If money is an issue, buy chickens whole (ask your butcher to joint them if you prefer) as you get much better value for money that way - Nik and I bought an organic, free range chicken for only £8.50 the other week, and roasted it (2 portions), made a risotto (2 portions) and made 3 lots of curry to freeze (6 portions), then made stock from the carcass (easy as pie - in fact easier, cos pastry's a faff, while bunging some chicken bones, an onion and a carrot and some herbs in a pan is dead simple), enabling me to make 3 lots of soup/risotto/stew (i.e. another 6 portions of something else). That's 85p a portion, not including the stock, or slightly more than 50p a portion if you count the stock.

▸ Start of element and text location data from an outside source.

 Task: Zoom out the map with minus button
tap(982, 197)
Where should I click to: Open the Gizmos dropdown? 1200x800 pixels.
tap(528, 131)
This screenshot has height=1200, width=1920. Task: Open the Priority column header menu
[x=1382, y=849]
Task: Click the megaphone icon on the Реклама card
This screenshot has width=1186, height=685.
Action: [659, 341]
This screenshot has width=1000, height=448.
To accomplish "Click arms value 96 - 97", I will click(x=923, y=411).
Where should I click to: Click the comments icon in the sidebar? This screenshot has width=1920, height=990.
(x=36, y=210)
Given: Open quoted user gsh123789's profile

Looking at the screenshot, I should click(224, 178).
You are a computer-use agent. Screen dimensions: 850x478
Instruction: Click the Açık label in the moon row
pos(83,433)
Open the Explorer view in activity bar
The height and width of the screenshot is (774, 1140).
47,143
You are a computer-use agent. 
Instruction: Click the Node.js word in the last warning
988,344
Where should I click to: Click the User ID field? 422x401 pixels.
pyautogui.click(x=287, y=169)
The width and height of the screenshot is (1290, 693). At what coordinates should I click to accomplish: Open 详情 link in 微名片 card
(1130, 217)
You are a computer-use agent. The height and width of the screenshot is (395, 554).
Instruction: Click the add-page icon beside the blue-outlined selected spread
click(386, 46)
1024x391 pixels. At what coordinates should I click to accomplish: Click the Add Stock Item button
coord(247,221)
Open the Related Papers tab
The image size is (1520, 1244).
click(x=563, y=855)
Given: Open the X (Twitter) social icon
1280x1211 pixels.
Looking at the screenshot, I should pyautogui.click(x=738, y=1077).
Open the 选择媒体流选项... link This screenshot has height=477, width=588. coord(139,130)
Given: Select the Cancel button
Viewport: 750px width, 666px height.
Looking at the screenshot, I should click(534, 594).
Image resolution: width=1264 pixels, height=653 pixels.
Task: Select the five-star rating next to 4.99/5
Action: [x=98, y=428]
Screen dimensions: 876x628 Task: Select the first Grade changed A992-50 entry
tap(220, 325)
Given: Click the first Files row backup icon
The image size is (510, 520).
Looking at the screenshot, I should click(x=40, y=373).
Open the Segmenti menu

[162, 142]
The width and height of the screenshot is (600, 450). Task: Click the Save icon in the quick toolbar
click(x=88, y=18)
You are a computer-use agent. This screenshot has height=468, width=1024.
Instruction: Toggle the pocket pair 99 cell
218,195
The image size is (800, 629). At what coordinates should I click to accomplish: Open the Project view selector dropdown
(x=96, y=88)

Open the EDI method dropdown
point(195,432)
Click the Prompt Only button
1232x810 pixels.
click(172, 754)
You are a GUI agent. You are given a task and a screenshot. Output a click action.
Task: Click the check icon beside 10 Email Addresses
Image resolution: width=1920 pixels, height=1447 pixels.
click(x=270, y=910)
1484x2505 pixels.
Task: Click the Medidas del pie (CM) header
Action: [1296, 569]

I am more than happy to post lots of recipes for risotto/casserole/curry if you like.
So, please, go the the Chicken Out! website, watch Hugh's Chicken Run on the 8th, 9th and 10th of January at 9 p.m. on C4 (and Jamie Oliver and Gordon Ramsay when they're on as well), and, please, sign the petition, but remember that signing the petition is a completely, utterly, totally empty gesture, unless you think next time you're in the poultry aisle at the supermarket, and buy free range instead of that 'oh-so-tempting' £2 bird.
I would love you to sign the petition, and I would love you to leave me a comment saying that you've signed it, but I would love it even more if you promise me you are never, ever going to buy a battery chicken again. (Unless you're a vegetarian, in which case it's irrelevant, and you probably care deeply about animal welfare already and only buy free range eggs anyway.) If you feel even slightly uncomfortable at the thought of battery chickens, don't be a hypocrite - remember that you can make the choice to buy something else.